What the task asks – Copy every line from the material below that holds "with".

Excerpted data –
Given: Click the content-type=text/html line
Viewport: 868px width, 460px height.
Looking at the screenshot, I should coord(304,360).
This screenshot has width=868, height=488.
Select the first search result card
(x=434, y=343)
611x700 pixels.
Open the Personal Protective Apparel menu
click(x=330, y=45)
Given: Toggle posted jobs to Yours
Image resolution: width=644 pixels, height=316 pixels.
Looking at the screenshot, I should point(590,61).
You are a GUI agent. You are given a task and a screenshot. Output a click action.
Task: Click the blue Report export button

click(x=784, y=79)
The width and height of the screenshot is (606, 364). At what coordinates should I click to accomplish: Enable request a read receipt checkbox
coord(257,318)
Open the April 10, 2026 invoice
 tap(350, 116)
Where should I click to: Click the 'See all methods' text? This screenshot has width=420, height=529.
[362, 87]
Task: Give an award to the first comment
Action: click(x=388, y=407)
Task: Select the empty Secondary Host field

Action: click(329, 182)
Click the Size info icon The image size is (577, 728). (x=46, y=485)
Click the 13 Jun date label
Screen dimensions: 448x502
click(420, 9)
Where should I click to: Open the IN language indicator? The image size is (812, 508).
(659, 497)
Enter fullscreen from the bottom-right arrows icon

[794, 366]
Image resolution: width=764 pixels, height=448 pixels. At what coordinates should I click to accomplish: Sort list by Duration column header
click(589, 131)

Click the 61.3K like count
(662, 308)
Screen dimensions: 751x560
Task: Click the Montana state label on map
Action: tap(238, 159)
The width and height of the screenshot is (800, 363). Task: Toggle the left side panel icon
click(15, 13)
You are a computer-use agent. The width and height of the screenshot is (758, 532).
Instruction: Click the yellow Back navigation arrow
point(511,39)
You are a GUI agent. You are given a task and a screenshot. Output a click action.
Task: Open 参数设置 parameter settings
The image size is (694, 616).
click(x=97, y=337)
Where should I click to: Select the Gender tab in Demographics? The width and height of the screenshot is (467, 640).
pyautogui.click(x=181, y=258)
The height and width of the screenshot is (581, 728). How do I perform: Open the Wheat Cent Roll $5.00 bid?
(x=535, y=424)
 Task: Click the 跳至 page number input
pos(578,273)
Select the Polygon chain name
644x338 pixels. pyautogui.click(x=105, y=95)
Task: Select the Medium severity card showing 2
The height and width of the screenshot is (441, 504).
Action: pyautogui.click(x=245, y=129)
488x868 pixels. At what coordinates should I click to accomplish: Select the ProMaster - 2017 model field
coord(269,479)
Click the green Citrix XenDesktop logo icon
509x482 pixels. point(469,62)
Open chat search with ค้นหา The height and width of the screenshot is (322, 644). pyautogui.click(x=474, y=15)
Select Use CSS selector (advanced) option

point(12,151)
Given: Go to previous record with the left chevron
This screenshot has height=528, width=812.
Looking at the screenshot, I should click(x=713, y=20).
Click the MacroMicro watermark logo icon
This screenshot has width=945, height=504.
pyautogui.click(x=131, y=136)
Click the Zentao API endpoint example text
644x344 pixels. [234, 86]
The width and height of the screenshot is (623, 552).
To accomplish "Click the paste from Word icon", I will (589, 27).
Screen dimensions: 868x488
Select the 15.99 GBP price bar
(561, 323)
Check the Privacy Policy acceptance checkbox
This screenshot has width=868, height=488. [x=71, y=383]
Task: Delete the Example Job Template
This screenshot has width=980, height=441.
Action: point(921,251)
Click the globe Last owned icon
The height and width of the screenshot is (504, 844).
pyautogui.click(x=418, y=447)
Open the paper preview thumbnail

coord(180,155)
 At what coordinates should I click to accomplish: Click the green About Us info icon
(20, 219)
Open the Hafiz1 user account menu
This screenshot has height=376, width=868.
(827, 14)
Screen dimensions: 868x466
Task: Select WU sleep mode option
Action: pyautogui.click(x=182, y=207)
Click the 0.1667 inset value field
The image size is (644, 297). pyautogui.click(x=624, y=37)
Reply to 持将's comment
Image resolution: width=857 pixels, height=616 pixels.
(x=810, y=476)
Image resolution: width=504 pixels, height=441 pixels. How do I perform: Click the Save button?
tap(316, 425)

Solution for this exercise –
Open chat search with ค้นหา The height and width of the screenshot is (322, 644). pyautogui.click(x=474, y=15)
Given: Go to previous record with the left chevron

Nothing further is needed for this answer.